[Pixel coordinate grounding data]
┌──

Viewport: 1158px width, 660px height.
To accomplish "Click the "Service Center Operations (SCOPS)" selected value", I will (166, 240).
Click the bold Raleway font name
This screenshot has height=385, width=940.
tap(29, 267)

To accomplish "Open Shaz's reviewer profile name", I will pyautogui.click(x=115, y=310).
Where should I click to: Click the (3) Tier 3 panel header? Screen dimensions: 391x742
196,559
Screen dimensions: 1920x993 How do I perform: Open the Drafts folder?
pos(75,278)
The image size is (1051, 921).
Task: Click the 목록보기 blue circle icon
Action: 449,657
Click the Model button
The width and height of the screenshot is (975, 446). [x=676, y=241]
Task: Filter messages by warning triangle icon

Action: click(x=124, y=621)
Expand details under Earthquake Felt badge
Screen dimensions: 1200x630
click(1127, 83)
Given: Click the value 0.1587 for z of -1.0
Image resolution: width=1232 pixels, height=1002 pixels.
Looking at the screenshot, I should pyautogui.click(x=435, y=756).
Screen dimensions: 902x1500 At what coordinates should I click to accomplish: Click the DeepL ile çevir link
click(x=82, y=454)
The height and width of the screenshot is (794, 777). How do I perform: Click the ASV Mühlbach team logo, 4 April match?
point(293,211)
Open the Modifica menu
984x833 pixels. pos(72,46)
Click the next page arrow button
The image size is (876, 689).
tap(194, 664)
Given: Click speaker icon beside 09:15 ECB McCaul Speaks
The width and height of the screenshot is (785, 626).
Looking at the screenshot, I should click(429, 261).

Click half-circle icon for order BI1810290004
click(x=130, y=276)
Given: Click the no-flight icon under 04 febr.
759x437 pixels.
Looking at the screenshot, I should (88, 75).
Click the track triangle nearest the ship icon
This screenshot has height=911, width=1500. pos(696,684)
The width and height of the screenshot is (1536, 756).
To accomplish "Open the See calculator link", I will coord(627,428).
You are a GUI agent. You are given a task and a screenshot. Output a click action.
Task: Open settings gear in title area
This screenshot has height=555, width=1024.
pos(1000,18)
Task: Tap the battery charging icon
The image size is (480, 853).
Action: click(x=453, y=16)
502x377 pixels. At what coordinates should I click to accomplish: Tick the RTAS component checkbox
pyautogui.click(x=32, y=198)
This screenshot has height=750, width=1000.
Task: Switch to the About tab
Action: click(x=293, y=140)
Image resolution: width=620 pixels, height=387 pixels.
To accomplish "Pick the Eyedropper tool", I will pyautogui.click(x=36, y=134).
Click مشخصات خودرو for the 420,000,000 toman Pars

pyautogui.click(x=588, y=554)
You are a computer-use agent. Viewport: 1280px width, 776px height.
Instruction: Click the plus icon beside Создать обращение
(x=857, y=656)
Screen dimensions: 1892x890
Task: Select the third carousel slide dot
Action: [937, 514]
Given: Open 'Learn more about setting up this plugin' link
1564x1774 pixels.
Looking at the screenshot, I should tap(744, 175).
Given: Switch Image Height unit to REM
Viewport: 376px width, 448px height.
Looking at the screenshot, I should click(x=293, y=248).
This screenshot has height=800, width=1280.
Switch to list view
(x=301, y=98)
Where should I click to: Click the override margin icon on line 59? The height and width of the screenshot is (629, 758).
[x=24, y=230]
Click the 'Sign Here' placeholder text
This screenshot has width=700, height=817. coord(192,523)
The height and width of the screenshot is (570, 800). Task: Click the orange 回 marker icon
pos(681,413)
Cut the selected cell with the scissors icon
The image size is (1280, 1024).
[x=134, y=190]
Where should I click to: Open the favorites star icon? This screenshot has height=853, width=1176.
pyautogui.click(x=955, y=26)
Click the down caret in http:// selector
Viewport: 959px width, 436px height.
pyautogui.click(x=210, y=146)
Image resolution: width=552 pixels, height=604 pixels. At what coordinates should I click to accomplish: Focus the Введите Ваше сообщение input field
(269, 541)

└──

YOUR OBJECTIVE. Reproduce all the entries above. Match them exactly.

EXERCISE SOLUTION.
Viewport: 1158px width, 660px height.
To accomplish "Click the "Service Center Operations (SCOPS)" selected value", I will (166, 240).
Click the bold Raleway font name
This screenshot has height=385, width=940.
tap(29, 267)

To accomplish "Open Shaz's reviewer profile name", I will pyautogui.click(x=115, y=310).
Where should I click to: Click the (3) Tier 3 panel header? Screen dimensions: 391x742
196,559
Screen dimensions: 1920x993 How do I perform: Open the Drafts folder?
pos(75,278)
The image size is (1051, 921).
Task: Click the 목록보기 blue circle icon
Action: 449,657
Click the Model button
The width and height of the screenshot is (975, 446). [x=676, y=241]
Task: Filter messages by warning triangle icon

Action: click(x=124, y=621)
Expand details under Earthquake Felt badge
Screen dimensions: 1200x630
click(1127, 83)
Given: Click the value 0.1587 for z of -1.0
Image resolution: width=1232 pixels, height=1002 pixels.
Looking at the screenshot, I should pyautogui.click(x=435, y=756).
Screen dimensions: 902x1500 At what coordinates should I click to accomplish: Click the DeepL ile çevir link
click(x=82, y=454)
The height and width of the screenshot is (794, 777). How do I perform: Click the ASV Mühlbach team logo, 4 April match?
point(293,211)
Open the Modifica menu
984x833 pixels. pos(72,46)
Click the next page arrow button
The image size is (876, 689).
tap(194, 664)
Given: Click speaker icon beside 09:15 ECB McCaul Speaks
The width and height of the screenshot is (785, 626).
Looking at the screenshot, I should click(429, 261).

Click half-circle icon for order BI1810290004
click(x=130, y=276)
Given: Click the no-flight icon under 04 febr.
759x437 pixels.
Looking at the screenshot, I should (88, 75).
Click the track triangle nearest the ship icon
This screenshot has height=911, width=1500. pos(696,684)
The width and height of the screenshot is (1536, 756).
To accomplish "Open the See calculator link", I will coord(627,428).
You are a GUI agent. You are given a task and a screenshot. Output a click action.
Task: Open settings gear in title area
This screenshot has height=555, width=1024.
pos(1000,18)
Task: Tap the battery charging icon
The image size is (480, 853).
Action: click(x=453, y=16)
502x377 pixels. At what coordinates should I click to accomplish: Tick the RTAS component checkbox
pyautogui.click(x=32, y=198)
This screenshot has height=750, width=1000.
Task: Switch to the About tab
Action: click(x=293, y=140)
Image resolution: width=620 pixels, height=387 pixels.
To accomplish "Pick the Eyedropper tool", I will pyautogui.click(x=36, y=134).
Click مشخصات خودرو for the 420,000,000 toman Pars

pyautogui.click(x=588, y=554)
You are a computer-use agent. Viewport: 1280px width, 776px height.
Instruction: Click the plus icon beside Создать обращение
(x=857, y=656)
Screen dimensions: 1892x890
Task: Select the third carousel slide dot
Action: [937, 514]
Given: Open 'Learn more about setting up this plugin' link
1564x1774 pixels.
Looking at the screenshot, I should tap(744, 175).
Given: Switch Image Height unit to REM
Viewport: 376px width, 448px height.
Looking at the screenshot, I should click(x=293, y=248).
This screenshot has height=800, width=1280.
Switch to list view
(x=301, y=98)
Where should I click to: Click the override margin icon on line 59? The height and width of the screenshot is (629, 758).
[x=24, y=230]
Click the 'Sign Here' placeholder text
This screenshot has width=700, height=817. coord(192,523)
The height and width of the screenshot is (570, 800). Task: Click the orange 回 marker icon
pos(681,413)
Cut the selected cell with the scissors icon
The image size is (1280, 1024).
[x=134, y=190]
Where should I click to: Open the favorites star icon? This screenshot has height=853, width=1176.
pyautogui.click(x=955, y=26)
Click the down caret in http:// selector
Viewport: 959px width, 436px height.
pyautogui.click(x=210, y=146)
Image resolution: width=552 pixels, height=604 pixels. At what coordinates should I click to accomplish: Focus the Введите Ваше сообщение input field
(269, 541)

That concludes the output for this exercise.